Les citoyens occidentaux sont des artichauts sans coeur.
Aujourd'hui, c'est acté: l'Europe va vous accueillir par centaines de milliers.
La générosité des riches. Donner ce qui ne leur appartient pas. Et montrer du doigt ceux qui rechignent.
Les racistes, les fascistes, les idiots, les égoïstes, le peuple en somme, nous, vous, moi.
Venez, pauvres Syriens, tristes Irakiens, pathétiques Lybiens, venez!

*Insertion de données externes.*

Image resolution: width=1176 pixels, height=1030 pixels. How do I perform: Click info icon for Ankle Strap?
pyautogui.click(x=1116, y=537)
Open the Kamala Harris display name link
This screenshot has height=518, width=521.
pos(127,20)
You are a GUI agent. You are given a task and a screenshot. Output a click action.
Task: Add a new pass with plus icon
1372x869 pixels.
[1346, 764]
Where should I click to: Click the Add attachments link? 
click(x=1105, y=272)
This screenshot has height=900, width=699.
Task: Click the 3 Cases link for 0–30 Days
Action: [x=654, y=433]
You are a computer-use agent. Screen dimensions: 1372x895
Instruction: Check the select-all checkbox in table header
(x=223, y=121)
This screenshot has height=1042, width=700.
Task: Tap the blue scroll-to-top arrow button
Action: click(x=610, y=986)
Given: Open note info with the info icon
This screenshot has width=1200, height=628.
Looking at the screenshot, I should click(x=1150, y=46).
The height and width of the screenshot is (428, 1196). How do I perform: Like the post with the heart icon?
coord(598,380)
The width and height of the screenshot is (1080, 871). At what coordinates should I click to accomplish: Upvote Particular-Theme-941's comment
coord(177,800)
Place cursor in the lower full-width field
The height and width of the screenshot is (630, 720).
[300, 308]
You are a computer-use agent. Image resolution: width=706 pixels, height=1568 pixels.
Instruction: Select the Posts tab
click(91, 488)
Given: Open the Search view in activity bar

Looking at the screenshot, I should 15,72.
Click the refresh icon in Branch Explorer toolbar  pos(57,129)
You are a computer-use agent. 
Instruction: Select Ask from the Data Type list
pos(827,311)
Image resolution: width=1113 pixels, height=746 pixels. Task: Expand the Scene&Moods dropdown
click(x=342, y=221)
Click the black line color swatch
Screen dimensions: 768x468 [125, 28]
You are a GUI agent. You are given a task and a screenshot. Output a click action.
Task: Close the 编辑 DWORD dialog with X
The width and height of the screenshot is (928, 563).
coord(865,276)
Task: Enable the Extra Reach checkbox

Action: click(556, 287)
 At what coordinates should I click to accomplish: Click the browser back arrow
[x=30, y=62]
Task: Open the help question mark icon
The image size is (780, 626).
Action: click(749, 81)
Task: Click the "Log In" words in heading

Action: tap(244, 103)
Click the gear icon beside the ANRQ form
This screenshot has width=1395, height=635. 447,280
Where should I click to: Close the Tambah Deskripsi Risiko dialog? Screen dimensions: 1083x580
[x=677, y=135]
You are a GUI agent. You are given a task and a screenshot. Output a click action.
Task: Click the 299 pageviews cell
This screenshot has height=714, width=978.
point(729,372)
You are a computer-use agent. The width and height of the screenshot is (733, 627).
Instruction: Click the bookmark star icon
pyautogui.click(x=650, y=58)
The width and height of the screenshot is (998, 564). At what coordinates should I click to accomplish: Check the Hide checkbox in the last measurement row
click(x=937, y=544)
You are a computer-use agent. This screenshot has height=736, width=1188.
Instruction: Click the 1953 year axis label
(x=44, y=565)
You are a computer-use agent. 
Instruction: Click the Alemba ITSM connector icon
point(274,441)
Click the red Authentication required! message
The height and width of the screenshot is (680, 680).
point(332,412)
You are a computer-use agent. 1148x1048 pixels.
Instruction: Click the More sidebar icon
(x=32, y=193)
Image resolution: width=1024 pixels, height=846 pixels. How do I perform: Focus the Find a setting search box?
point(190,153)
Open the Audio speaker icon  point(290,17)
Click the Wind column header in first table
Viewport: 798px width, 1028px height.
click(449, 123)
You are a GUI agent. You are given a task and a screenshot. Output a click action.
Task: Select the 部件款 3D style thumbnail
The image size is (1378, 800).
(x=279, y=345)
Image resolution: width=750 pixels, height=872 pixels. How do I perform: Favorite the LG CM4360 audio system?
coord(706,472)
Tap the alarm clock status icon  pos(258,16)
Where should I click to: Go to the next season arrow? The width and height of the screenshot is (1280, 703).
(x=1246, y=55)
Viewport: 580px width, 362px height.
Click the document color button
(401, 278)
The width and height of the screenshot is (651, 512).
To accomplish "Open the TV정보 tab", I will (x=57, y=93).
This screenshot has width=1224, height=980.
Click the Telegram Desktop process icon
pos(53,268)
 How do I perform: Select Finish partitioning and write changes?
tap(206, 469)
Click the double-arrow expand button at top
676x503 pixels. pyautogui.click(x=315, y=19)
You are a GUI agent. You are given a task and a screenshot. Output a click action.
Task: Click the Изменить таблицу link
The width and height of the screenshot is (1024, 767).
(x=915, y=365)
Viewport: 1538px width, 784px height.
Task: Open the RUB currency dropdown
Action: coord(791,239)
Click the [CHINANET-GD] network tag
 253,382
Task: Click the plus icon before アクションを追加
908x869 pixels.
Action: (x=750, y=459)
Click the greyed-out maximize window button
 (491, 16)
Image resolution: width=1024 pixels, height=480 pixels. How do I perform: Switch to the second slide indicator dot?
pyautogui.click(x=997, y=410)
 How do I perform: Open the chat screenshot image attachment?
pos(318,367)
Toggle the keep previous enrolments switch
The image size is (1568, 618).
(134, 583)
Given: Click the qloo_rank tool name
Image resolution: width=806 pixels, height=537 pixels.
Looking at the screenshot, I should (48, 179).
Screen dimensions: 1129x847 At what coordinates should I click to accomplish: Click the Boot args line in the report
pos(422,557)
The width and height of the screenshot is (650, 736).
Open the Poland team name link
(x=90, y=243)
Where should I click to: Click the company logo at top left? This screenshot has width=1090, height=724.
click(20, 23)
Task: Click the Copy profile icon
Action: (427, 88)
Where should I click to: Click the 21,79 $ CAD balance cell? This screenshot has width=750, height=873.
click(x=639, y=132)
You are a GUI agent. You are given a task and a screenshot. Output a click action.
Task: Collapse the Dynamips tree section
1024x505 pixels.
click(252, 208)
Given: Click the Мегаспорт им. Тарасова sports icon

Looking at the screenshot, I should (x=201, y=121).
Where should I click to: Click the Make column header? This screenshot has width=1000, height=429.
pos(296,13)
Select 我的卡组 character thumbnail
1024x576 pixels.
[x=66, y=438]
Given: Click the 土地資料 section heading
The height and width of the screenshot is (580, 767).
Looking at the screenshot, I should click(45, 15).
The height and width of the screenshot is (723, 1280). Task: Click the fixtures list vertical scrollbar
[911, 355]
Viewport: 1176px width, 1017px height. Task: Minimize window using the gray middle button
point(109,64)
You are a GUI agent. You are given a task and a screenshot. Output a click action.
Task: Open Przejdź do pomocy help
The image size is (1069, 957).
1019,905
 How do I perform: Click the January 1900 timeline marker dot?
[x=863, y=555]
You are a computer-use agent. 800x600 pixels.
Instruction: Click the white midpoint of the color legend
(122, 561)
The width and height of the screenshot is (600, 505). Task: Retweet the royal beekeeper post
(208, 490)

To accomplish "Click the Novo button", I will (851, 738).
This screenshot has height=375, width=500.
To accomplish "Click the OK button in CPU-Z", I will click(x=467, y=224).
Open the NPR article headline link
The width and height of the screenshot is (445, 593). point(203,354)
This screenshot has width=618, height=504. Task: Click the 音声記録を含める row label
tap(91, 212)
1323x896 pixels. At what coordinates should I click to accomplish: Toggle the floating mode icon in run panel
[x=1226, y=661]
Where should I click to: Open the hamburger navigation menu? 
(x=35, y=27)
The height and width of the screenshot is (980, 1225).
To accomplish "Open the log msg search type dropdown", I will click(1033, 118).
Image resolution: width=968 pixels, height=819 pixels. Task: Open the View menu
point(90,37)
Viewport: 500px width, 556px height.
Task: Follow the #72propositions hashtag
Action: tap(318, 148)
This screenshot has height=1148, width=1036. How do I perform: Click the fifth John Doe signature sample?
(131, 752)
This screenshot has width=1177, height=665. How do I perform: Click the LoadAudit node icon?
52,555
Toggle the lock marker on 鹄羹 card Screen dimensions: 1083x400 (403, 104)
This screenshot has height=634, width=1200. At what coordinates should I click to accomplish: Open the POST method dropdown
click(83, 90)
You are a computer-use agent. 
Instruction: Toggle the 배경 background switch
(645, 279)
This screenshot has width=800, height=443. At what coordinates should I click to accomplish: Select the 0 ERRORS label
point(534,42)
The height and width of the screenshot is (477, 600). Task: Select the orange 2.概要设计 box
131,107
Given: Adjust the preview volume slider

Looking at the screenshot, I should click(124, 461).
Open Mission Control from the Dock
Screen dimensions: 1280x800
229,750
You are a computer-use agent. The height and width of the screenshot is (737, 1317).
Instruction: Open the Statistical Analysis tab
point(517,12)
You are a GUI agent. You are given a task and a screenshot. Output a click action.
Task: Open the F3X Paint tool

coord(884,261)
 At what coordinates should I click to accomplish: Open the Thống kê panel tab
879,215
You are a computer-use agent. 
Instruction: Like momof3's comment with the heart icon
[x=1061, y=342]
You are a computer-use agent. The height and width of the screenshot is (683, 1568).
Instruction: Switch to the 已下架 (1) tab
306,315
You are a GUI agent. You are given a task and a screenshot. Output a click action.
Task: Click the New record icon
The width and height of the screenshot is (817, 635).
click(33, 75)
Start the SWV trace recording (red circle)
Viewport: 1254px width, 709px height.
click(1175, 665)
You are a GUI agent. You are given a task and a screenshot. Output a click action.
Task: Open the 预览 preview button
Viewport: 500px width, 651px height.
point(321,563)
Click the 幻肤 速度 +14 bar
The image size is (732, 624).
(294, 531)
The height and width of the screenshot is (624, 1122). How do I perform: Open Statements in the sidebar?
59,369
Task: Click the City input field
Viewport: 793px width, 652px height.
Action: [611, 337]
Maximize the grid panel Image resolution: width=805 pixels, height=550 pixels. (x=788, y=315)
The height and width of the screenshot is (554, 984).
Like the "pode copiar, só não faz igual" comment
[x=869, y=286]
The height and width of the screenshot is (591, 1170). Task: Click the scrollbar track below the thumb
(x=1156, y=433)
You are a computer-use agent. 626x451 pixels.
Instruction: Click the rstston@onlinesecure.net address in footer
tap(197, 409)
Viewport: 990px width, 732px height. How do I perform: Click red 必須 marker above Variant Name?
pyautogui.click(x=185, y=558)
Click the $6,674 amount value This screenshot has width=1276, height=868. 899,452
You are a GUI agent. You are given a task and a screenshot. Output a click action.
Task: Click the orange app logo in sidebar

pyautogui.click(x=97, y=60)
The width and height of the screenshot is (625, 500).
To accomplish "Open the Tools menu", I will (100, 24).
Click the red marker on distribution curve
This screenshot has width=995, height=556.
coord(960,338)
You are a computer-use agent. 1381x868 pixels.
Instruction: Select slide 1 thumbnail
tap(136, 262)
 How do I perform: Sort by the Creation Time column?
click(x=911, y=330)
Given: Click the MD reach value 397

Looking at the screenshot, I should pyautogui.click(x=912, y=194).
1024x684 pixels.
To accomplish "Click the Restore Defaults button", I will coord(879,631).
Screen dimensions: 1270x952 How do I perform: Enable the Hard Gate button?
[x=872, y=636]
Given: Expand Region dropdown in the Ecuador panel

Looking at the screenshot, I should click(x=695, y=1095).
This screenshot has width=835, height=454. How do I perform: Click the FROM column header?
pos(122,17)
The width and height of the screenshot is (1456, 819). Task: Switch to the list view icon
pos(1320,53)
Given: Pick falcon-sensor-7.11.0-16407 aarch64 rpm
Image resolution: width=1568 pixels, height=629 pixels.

Oh, vous verrez, au départ, ce ne sera pas facile. Vos emplois seront précaires, s'ils existent même. Les ouvriers ne vous aimeront pas forcément, il faudra les comprendre. Ils auront peur, eux aussi, de souffrir encore un peu plus. Il y aura un peu d'allocations, des aides, l'hôpital public, vous n'en reviendrez pas ! Les Français, eux, vous dévisageront, vous haïront peut-être en silence, voteront FN pour digérer. La politique de culpabilité déployée par notre gouvernement les poussera finalement à se taire, à baisser la tête, à accepter. Ils seront tous Aylan. Ils n'auront pas le choix. Ils ont toujours préféré les émotions faciles aux fraternités de combat, Paris Match à Voyage Au Bout de la Nuit.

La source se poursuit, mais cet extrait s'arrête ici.